**Goal of the exercise:** Find where "The width and height of the screenshot is (1568, 658)." appears in the entries below. That line and all lines after it, through the last, are to be duplicated exactly, with nothing else.

**Data records:**

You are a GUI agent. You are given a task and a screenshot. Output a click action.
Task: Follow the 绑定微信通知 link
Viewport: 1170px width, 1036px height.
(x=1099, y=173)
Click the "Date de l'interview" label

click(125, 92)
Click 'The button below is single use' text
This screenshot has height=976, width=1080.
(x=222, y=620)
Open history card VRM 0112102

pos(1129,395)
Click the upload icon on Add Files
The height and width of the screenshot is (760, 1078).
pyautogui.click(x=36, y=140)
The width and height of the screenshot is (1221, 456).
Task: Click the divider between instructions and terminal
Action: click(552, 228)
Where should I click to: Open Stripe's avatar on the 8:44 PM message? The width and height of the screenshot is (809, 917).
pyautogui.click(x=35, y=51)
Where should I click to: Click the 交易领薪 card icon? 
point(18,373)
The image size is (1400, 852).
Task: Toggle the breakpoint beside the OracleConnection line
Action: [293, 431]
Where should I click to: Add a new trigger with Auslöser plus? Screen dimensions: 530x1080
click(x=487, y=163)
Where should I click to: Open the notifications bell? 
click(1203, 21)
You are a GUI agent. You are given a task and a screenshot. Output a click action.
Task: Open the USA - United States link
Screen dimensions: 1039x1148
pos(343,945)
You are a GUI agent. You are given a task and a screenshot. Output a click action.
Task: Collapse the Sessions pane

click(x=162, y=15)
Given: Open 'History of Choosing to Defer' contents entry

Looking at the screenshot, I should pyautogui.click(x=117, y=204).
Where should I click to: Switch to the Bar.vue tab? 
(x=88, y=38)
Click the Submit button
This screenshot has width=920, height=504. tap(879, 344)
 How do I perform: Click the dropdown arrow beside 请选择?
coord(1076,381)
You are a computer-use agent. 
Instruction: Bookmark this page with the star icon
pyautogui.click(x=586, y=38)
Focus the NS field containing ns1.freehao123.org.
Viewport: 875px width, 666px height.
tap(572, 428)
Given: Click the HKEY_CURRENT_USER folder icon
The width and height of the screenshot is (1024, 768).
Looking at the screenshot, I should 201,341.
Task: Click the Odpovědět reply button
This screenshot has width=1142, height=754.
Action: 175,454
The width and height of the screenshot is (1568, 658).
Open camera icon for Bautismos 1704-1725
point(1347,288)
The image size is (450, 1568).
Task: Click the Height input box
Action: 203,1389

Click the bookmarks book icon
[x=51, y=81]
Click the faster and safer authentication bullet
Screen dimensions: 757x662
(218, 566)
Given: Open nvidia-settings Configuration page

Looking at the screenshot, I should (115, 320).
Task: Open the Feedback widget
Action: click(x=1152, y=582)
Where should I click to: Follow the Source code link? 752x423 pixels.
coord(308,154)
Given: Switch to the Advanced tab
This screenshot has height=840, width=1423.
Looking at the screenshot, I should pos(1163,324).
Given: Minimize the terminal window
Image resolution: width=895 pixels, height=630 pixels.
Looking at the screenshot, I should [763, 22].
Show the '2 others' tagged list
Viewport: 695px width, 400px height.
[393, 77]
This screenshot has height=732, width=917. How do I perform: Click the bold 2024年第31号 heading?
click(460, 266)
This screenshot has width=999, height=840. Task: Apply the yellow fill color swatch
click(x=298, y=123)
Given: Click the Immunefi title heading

**Answer to the problem:**
The width and height of the screenshot is (1568, 658).
Open camera icon for Bautismos 1704-1725
point(1347,288)
The image size is (450, 1568).
Task: Click the Height input box
Action: 203,1389

Click the bookmarks book icon
[x=51, y=81]
Click the faster and safer authentication bullet
Screen dimensions: 757x662
(218, 566)
Given: Open nvidia-settings Configuration page

Looking at the screenshot, I should (115, 320).
Task: Open the Feedback widget
Action: click(x=1152, y=582)
Where should I click to: Follow the Source code link? 752x423 pixels.
coord(308,154)
Given: Switch to the Advanced tab
This screenshot has height=840, width=1423.
Looking at the screenshot, I should pos(1163,324).
Given: Minimize the terminal window
Image resolution: width=895 pixels, height=630 pixels.
Looking at the screenshot, I should [763, 22].
Show the '2 others' tagged list
Viewport: 695px width, 400px height.
[393, 77]
This screenshot has height=732, width=917. How do I perform: Click the bold 2024年第31号 heading?
click(460, 266)
This screenshot has width=999, height=840. Task: Apply the yellow fill color swatch
click(x=298, y=123)
Given: Click the Immunefi title heading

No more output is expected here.